‘Why can’t the English learn to speak?’ sang Rex Harrison as Professor Higgins in My Fair Lady. Although the professor was referring to what he perceived as the crimes against pronunciation committed by the uneducated classes of his day, his words came to mind as I worked on this issue. Whilst it might be going too far to describe the prevailing attitude towards those of us who have English as our mother tongue as ‘native speaker bashing’, we do regularly come in for a fair amount of criticism from various quarters. Apparently, we speak too fast and slur our words, we use weird idioms, we allude to obscure cultural backwaters, we arrogantly assume (itself a mistaken assumption, I believe) that we make better English teachers than non-native speakers, we lay claim to a language that doesn’t actually belong to us and – worst of all – the meaning of our words depends entirely on context and can even be the opposite of what we appear to be saying. In fact, to adapt Professor Higgins’s question: ‘Why can’t the English say what they mean?’
So, how is the poor language student to cope? Some of our contributors offer helpful suggestions. It is clear that Andreas Grundtvig positively relishes the vagaries of the English language and perceives its quirks as a linguistic feast rather than a dog’s breakfast.

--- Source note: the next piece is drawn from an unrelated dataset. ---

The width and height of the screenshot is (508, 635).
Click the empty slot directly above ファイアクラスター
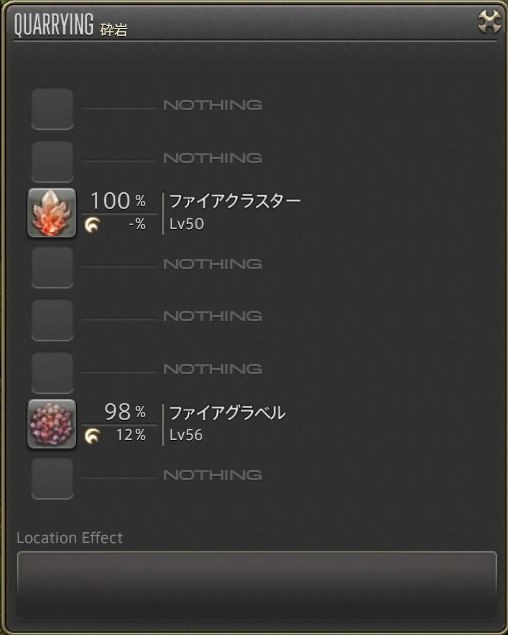point(52,162)
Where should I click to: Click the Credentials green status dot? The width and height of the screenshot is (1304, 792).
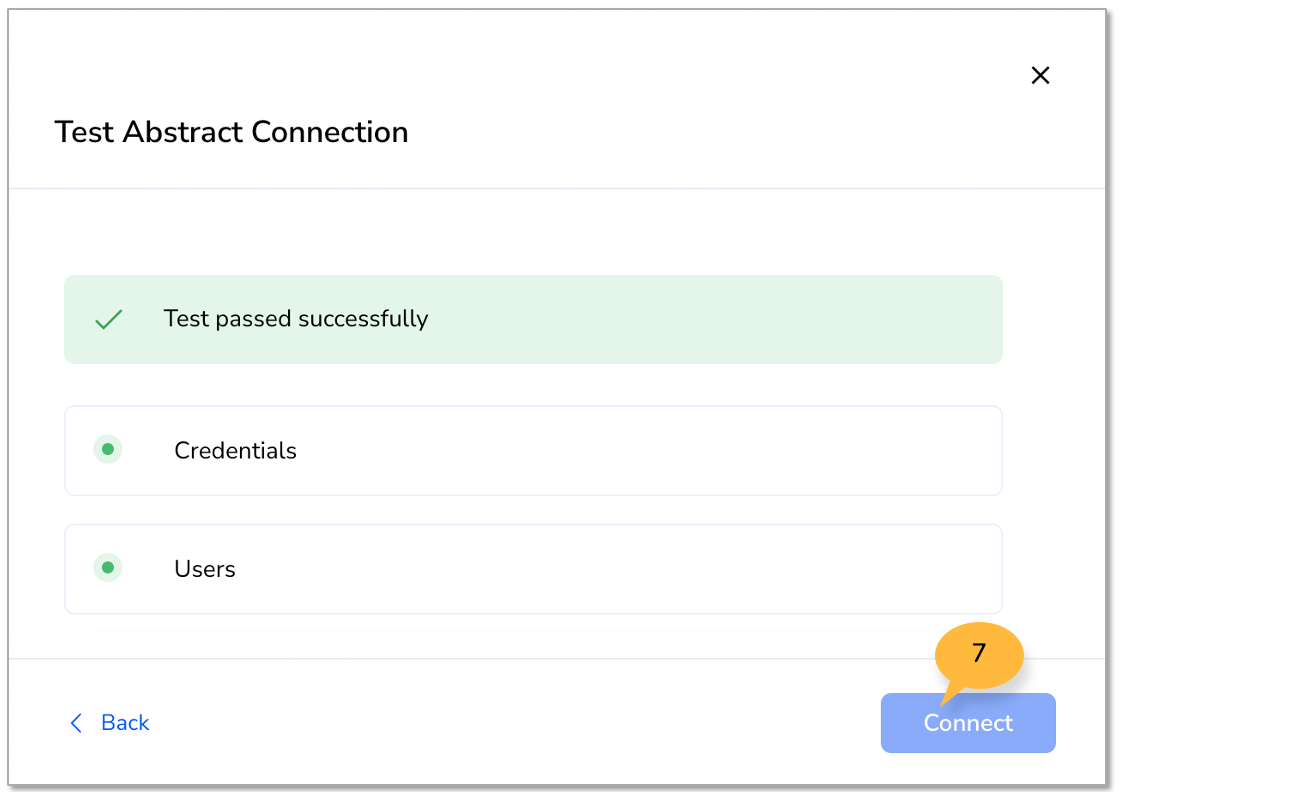[108, 450]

He takes delight in teaching his students to play with the language and to explore its linguistic byways as well as its highways. (For more fun with the byways, take a look at the Scrapbook in this issue.)

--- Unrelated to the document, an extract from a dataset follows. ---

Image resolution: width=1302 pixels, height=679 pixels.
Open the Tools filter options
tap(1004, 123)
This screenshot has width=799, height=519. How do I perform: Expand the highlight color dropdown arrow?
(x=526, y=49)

Polina Gordyshevskaya helps her students to identify words – often those that the students actually know well – that have become entangled with other words and have got lost in the steady stream of connected speech.
Chia Suan Chong tells a wonderful story about a student trying to buy coffee in the UK. How I wish her student had had the presence of mind, and the language, to look the woman in the café straight in the eye and say ‘Abracadabra’! Chia has suggestions for how we can prepare our students for such situations and give them practice in decoding what native speakers say to them.
Art Sang considers a context where there isn’t a native speaker of English in sight, yet confusion still occurs. He suggests preparing our students for situations where they are required to converse with speakers of English who are less proficient than themselves.
Some years ago, I received an irate letter which accused me of being part of a conspiracy to prevent students from learning the English language. The writer had been unable to find a definitive rule for a particular grammar point in any of the reference materials that he had consulted. (I forget exactly what the point was, but it was very obscure and there simply was no hard and fast rule that governed it.) As a result, he had come to the conclusion that certain aspects of the English language were deliberately being kept secret in an attempt to ensure that no one who was not a native speaker could ever gain complete mastery of it. I rather like the idea of being some kind of linguistic master spy, but alas it is not true. I hope that everyone will take inspiration from ETp to help their students towards understanding English, whatever the context.